= Work required =
The lines to be extracted begin at the line containing "At what coordinates" and end at the last line of the data below; copy them exactly and leave out the pictures.
Start of Task input
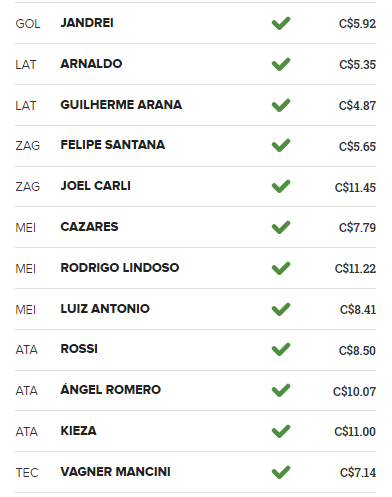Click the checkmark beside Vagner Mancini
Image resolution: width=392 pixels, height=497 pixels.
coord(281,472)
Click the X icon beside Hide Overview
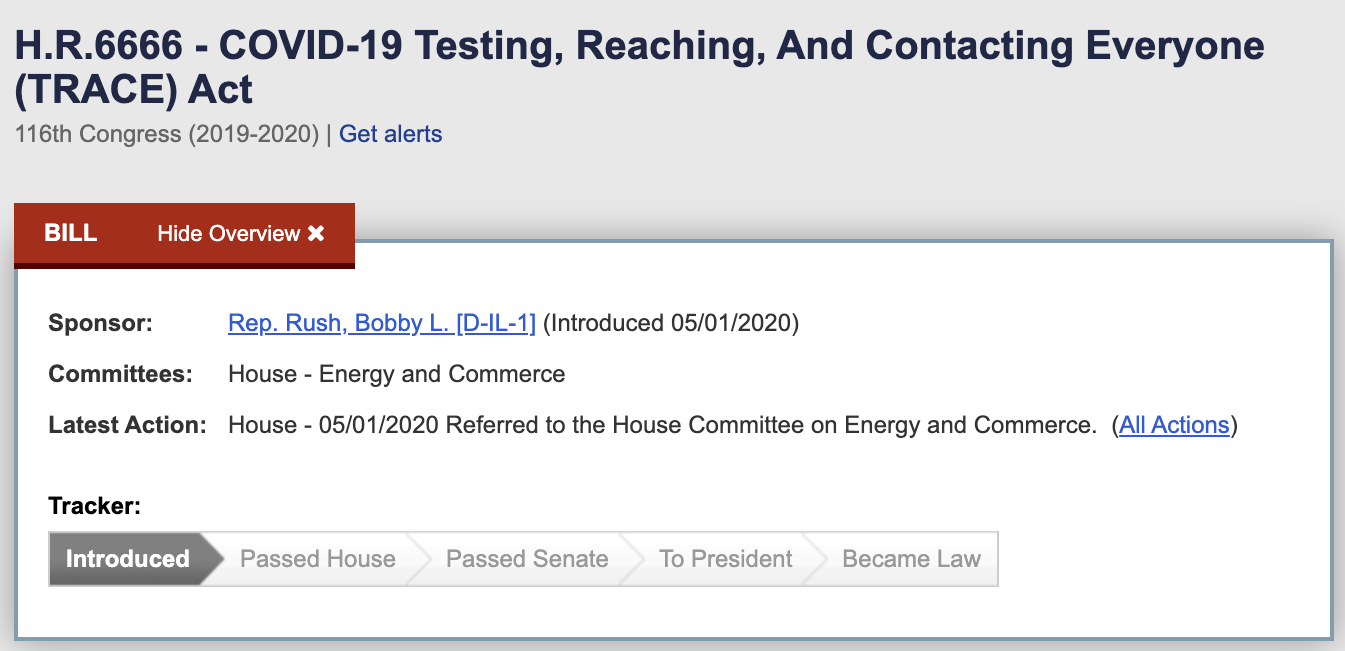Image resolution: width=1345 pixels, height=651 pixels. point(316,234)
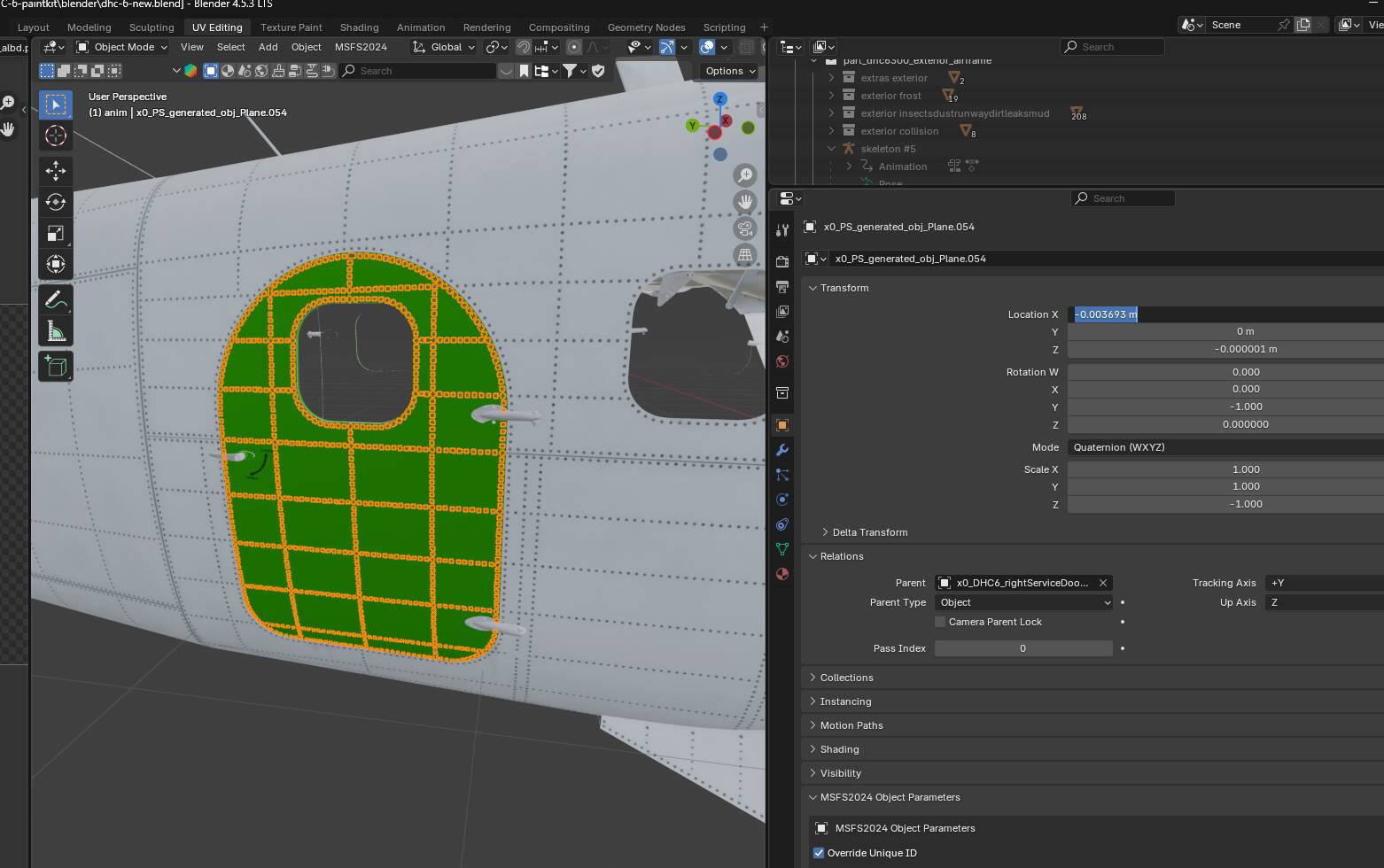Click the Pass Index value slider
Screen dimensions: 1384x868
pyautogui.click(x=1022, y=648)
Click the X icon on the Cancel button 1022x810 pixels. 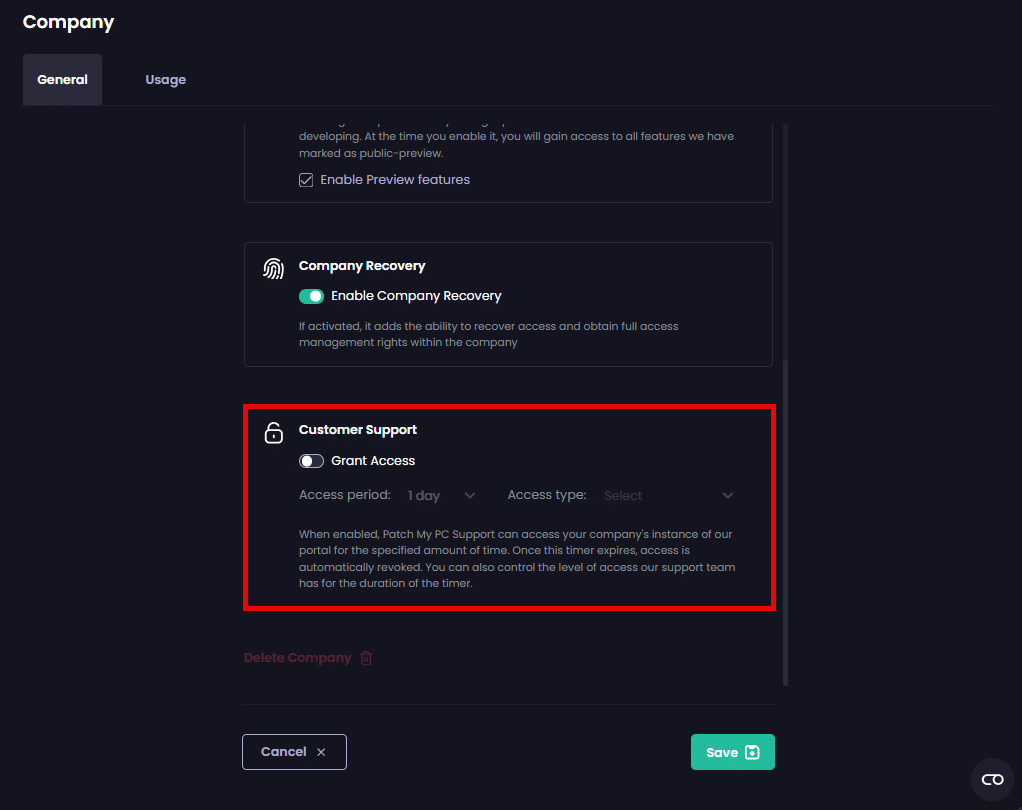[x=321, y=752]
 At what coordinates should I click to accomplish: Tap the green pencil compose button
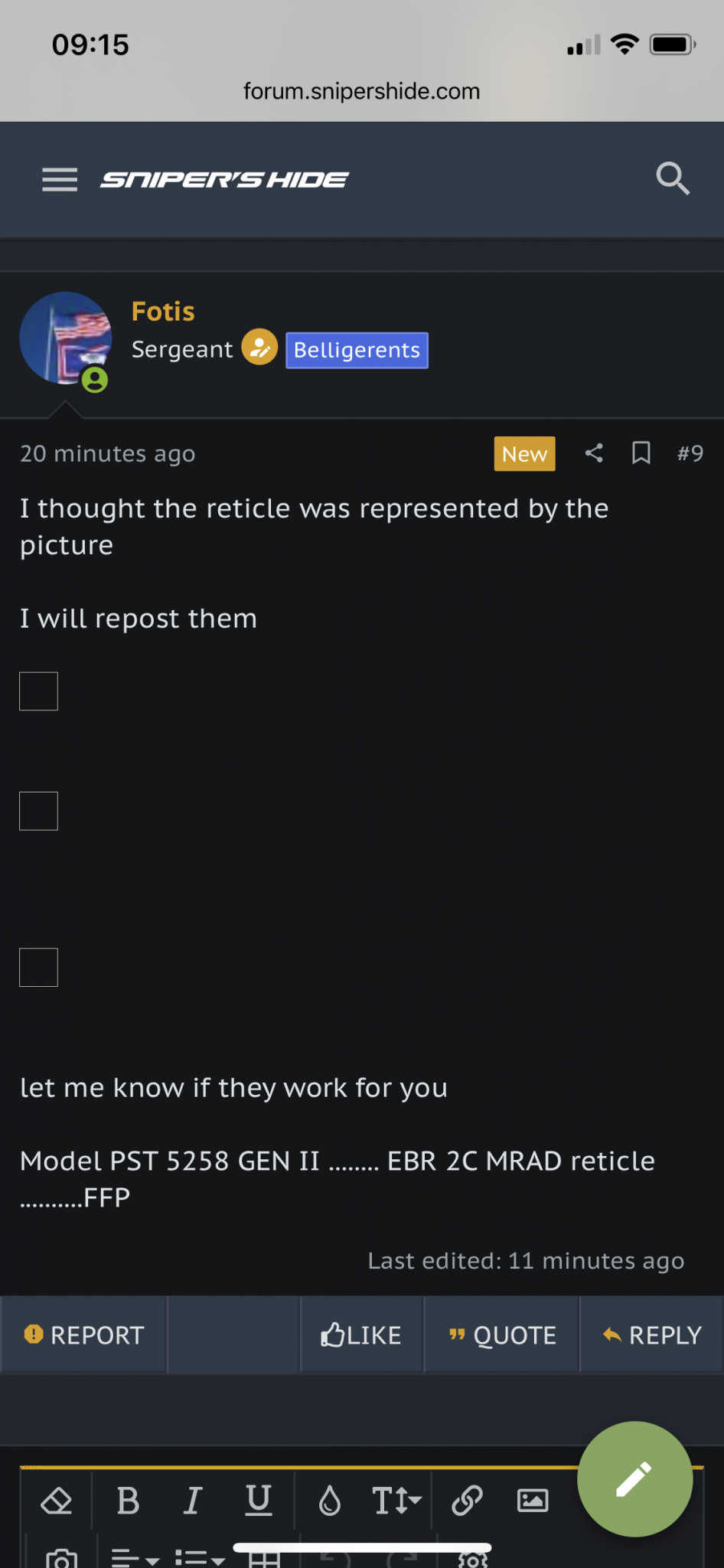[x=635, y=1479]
End of Task input
= Final answer =
 At what coordinates should I click to accomplish: Tap the green pencil compose button
[x=635, y=1479]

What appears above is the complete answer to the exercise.